The biweekly, 30-minute classes come from a $533,000 grant from the Jois Foundation to the EUSD. The Jois Foundation is a non-profit which seeks to spread ashtanga yoga throughout the world. Broyles says billionaire hedge-funder Paul Tudor Jones and his wife Sonia Jones, a disciple of Sri Pattabhi Jois, the recently deceased master of ashtanga yoga, are targeting the district.

Under the grant, the district’s implementation of ashtanga will be studied by the University of Virginia and the University of San Diego, where researchers hope to learn about yoga’s effect on childhood education.

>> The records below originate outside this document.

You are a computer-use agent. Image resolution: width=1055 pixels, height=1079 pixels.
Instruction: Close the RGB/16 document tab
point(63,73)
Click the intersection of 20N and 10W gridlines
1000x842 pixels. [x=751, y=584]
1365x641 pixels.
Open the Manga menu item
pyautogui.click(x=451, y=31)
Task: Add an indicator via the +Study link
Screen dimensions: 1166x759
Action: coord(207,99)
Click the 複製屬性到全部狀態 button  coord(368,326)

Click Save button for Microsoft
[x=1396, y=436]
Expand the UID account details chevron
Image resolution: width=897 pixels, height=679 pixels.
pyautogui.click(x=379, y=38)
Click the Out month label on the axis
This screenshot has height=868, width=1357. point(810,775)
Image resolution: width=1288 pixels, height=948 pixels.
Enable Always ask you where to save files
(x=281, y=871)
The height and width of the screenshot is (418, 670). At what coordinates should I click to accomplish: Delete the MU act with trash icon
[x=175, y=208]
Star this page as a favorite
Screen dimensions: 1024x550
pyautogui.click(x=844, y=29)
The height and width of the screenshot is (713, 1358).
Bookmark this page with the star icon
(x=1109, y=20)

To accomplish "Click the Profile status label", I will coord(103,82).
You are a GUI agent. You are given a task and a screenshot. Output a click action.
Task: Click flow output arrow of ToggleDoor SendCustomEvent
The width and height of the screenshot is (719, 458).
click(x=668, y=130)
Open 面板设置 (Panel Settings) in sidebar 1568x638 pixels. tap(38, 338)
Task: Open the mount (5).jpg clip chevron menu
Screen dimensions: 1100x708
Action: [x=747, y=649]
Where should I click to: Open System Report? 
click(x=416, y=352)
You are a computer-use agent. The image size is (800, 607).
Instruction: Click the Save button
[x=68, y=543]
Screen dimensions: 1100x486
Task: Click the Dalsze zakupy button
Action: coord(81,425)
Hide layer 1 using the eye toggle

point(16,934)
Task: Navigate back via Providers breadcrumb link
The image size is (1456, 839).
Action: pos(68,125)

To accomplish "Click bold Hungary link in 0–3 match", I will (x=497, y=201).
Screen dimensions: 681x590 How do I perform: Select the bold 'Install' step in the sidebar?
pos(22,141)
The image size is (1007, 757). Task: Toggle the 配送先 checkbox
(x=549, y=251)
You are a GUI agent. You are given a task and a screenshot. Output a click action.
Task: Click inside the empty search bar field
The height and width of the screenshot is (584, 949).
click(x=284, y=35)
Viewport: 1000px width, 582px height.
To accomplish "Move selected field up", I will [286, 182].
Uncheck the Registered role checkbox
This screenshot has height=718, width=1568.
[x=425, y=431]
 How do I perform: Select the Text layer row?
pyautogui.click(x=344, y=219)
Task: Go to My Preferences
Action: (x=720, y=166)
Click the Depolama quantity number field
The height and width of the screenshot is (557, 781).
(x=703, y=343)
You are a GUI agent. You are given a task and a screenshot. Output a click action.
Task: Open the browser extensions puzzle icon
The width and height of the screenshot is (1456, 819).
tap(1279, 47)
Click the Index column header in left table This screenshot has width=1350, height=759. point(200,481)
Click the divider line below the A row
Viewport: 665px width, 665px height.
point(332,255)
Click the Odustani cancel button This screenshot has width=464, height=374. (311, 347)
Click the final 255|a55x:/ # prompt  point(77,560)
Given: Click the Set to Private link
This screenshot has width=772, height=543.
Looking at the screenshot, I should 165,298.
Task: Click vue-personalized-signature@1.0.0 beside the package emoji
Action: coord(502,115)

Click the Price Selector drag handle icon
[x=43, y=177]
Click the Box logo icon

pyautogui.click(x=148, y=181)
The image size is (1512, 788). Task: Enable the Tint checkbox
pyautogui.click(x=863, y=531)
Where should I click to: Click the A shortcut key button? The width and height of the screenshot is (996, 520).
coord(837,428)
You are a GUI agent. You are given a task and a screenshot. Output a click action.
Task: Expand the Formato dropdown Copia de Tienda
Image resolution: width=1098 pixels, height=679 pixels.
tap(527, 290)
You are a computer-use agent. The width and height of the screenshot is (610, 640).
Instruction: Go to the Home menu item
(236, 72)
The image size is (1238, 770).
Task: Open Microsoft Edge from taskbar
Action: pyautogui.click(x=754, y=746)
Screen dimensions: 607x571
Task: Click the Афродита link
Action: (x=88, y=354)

Despite the heat from the parents and their lawyer, district Superintendent Tim Baird stands behind the grant and the program.

"Yoga is a physical activity that's completely mainstream," Baird told ABC News. "It's done in universities and churches around the world. I understand it has a cultural heritage coming from India, and there are people that use yoga in their religious practices. … We are creating lesson plans in kid-friendly language that is really redesigning the program. We are not using cultural references. We are not using Sanskrit. We've changed the names to gorilla pose, and mountain pose."

Broyles, and the parents he stands with, strongly disagree, however. They’re saying all poses and commands in ashtanga have religious significance.

"On the wall there was a poster that showed the ashtanga. There are words showing what the limbs are,” said Broyles. "The ultimate goal is to be absorbed into the universe, which is called samadhi. They had a poster depicting that. Fundamentally it is a Hindu religion being taught through ashtanga yoga."

Apart from the religious issue, some EUSD parents feel yoga is a poor allocation of physical education time. Instead, they’d like to see their children doing more rigorous activities. They also claim that non-yoga PE time has been wasted, and that their children have been given no alternatives when they opt out of the ashtanga classes.

Overall, Broyles sees a great modern hypocrisy in the introduction of yoga. If it were Christian beliefs being taught, he asks, would parents be okay with it?

"If we were introducing Christian worship of bowing, there would be outcry in the community," he said. "Allowing our public schools to actively promote the beliefs and practices of one religion over others to young impressionable children sets a dangerous precedent."